3-Year Cost of Ownership
| Component | Cost |
|---|---|
| Flow FL-100 device + initial 10-week protocol | ~$500–$800 |
| Subscription / refills for ongoing use | varies by prescriber |
| Initial course (10 weeks) | ~$500–$800 |
Compare: Caputron Activadose Starter Kit ($300 consumer wellness — different category), foc.us v3 / Go Flow ($200 consumer wellness), professional clinic-administered tDCS (~$200/session × 20 sessions = $4,000+).
Flow’s pricing is at the consumer-tDCS top end but well below clinic-administered tDCS — and it’s the only at-home option with PMA approval for the depression indication.
Regulatory Status
FDA PMA Cleared (P230024, December 2025). PMA is the most rigorous FDA pathway for medical devices — substantively higher than 510(k). PMA requires safety AND efficacy evidence reviewed and approved by FDA. Flow is the only consumer-distributed tDCS device to hold a PMA for the major depressive disorder indication.

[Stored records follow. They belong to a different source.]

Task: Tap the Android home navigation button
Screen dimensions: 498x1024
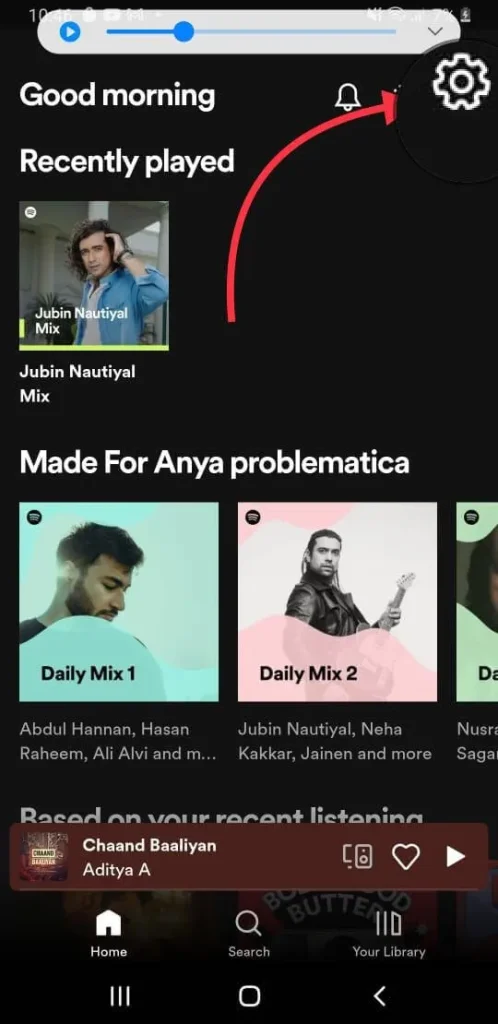Action: click(x=249, y=996)
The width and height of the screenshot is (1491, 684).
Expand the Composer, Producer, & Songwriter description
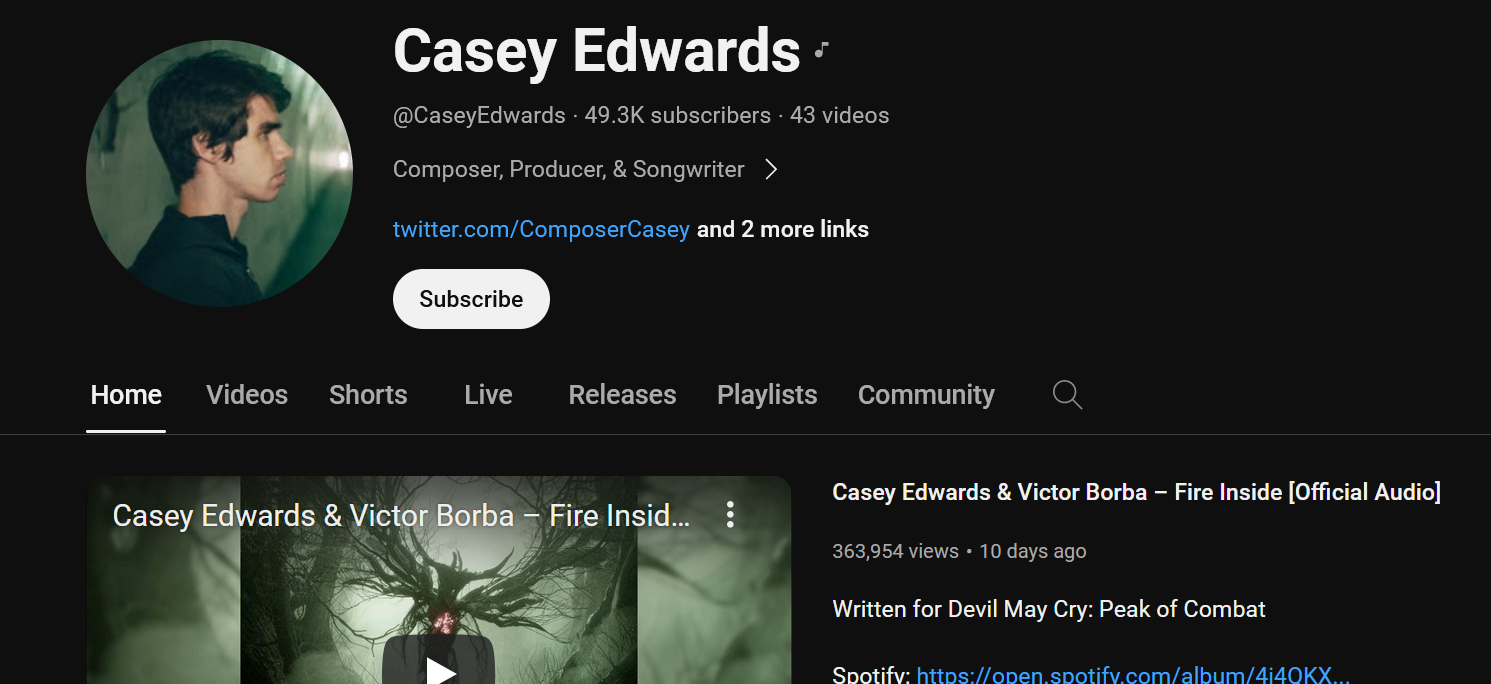(x=569, y=170)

Verifiable directly on accessdata.fda.gov by searching the PMA number. This is the regulatory position that separates Flow from every other consumer tDCS — competitors operate under general-wellness policy without disease-treatment claims.
When Flow Makes Sense — And When It Doesn’t
Strong fit:
- You have moderate-to-severe major depressive disorder and a prescriber willing to evaluate Flow.

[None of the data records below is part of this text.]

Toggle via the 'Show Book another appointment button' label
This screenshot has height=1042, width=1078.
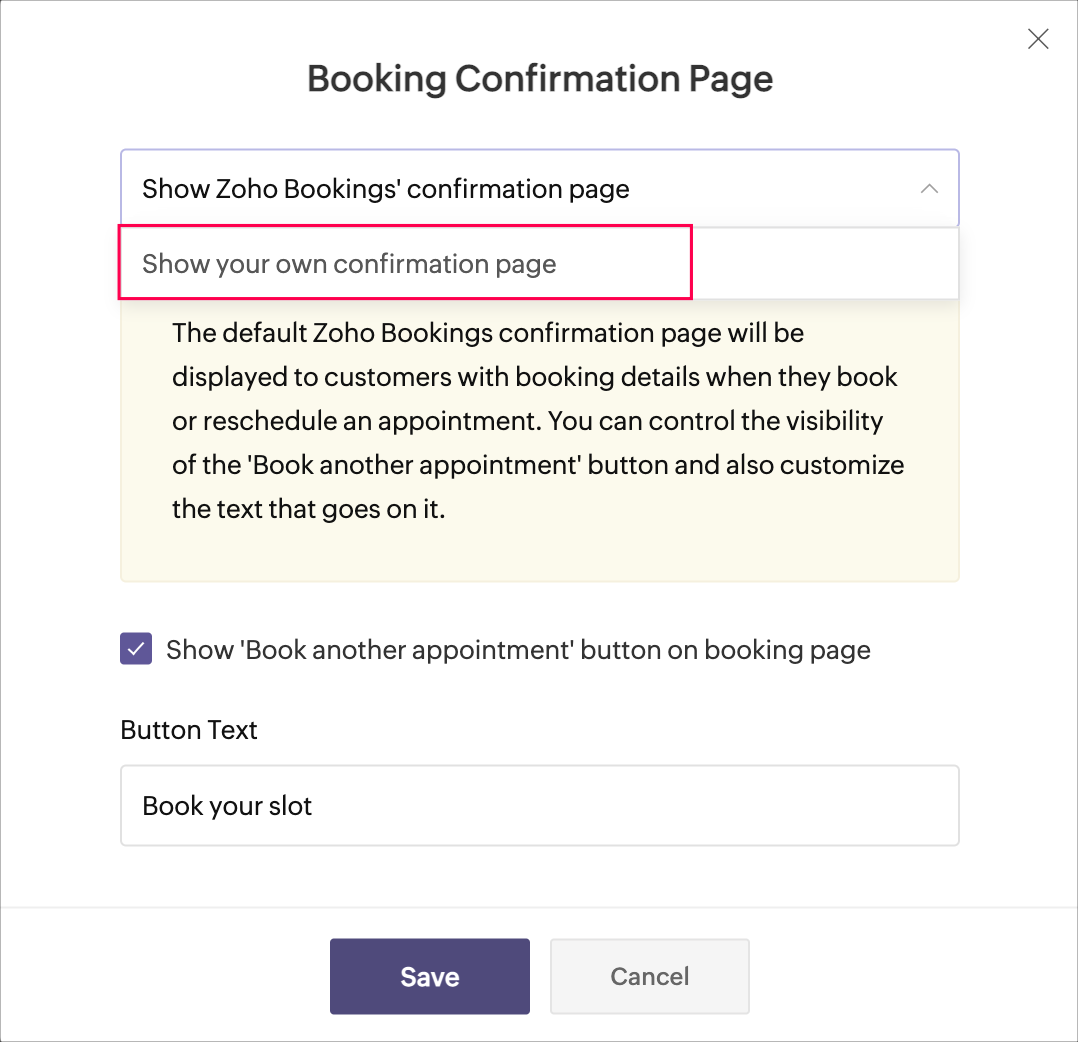518,650
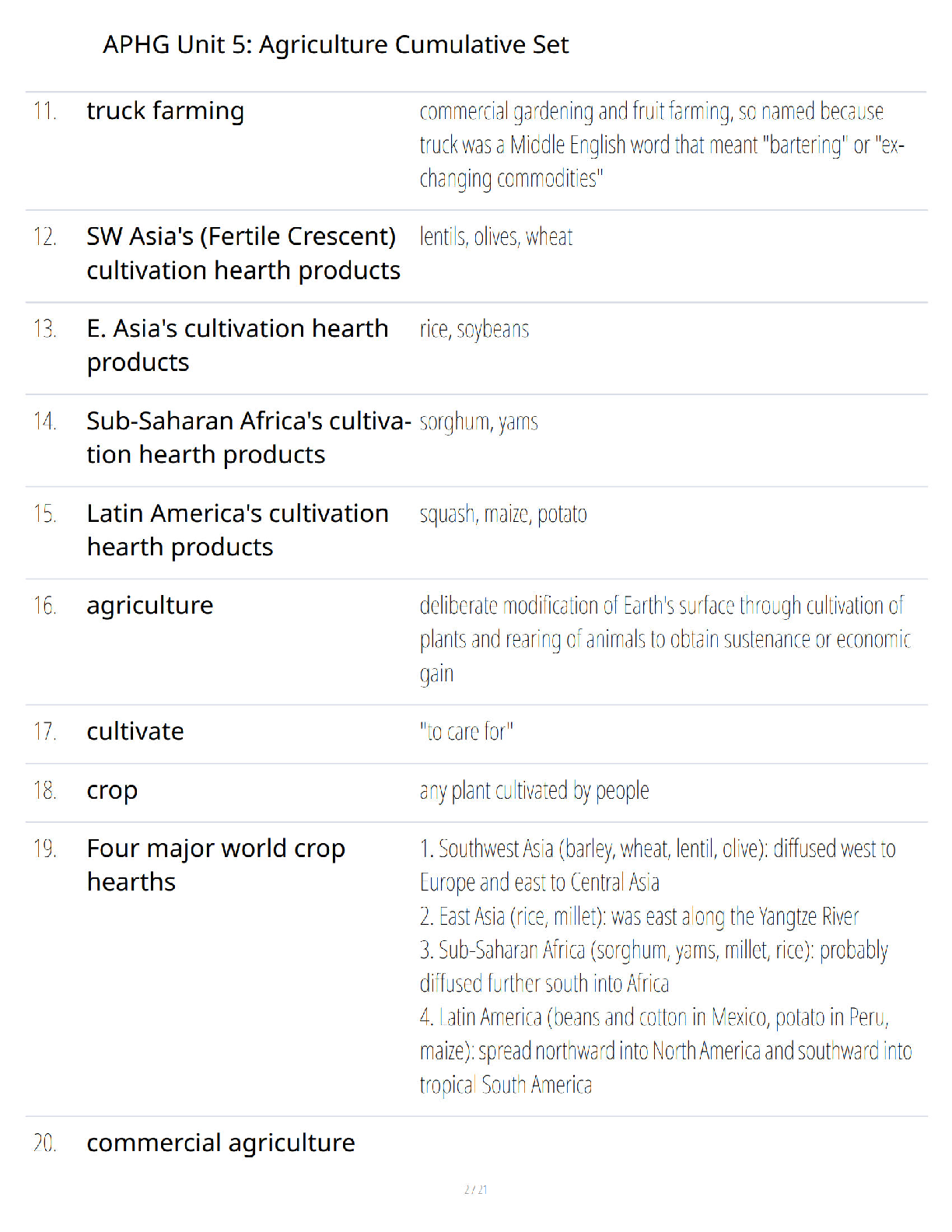Select Latin America's cultivation hearth term
Screen dimensions: 952x1232
click(x=237, y=530)
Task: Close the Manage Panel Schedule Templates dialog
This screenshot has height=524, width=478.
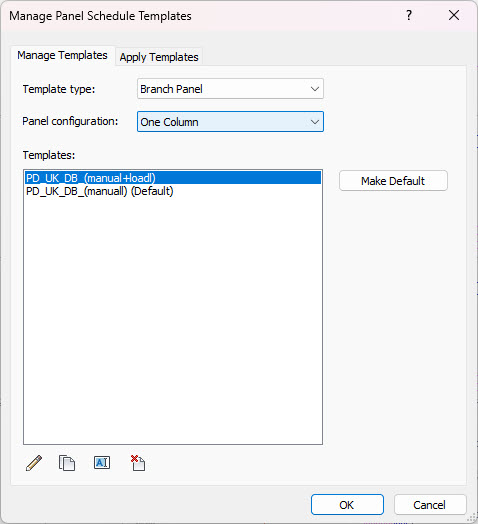Action: [x=454, y=15]
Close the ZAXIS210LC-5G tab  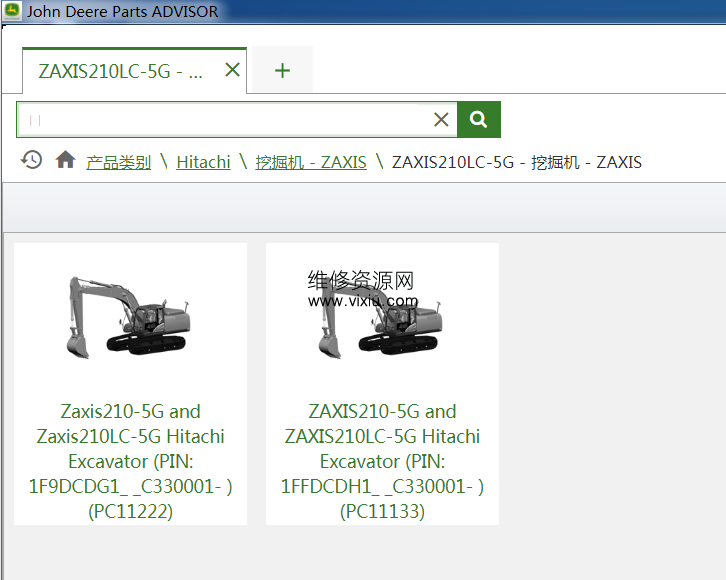232,70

- You’re seeking a non-drug or adjunct-to-drug option with the strongest evidence base.
- You’re comfortable with the prescription-gated pathway and the structured 10-week protocol.
Weaker fit:
- You want tDCS for cognitive enhancement, focus, or general wellness — Flow is not approved for those uses, and consumer-wellness tDCS (Caputron, foc.us) is the appropriate product class.
- You’re not comfortable with prescription gating and the prescriber relationship.
- You can’t tolerate the protocol commitment (30 min × 5 days/week for 3 weeks).
Verdict: Recommended
Flow Neuroscience FL-100 earns the recommendation as the only FDA-PMA approved at-home tDCS for major depressive disorder. The Nature Medicine RCT, real-world 77%/57% improvement-and-remission data, and PMA regulatory position are unique in consumer neurostimulation. For depression patients with a willing prescriber, this is the most evidence-supported at-home option available.
The recommendation is conditional on use case: Flow is for treating depression, not for cognitive enhancement, focus, or general wellness. Buyers seeking the latter should evaluate consumer-wellness tDCS as a separate product class.
App guidance and customer-support friction are real but minor compared to the underlying clinical and regulatory position.
Changelog
- 2026-05-05: Initial review published based on FDA PMA P230024 file, Nature Medicine RCT, and Flow’s published real-world data. Hands-on current-output testing pending.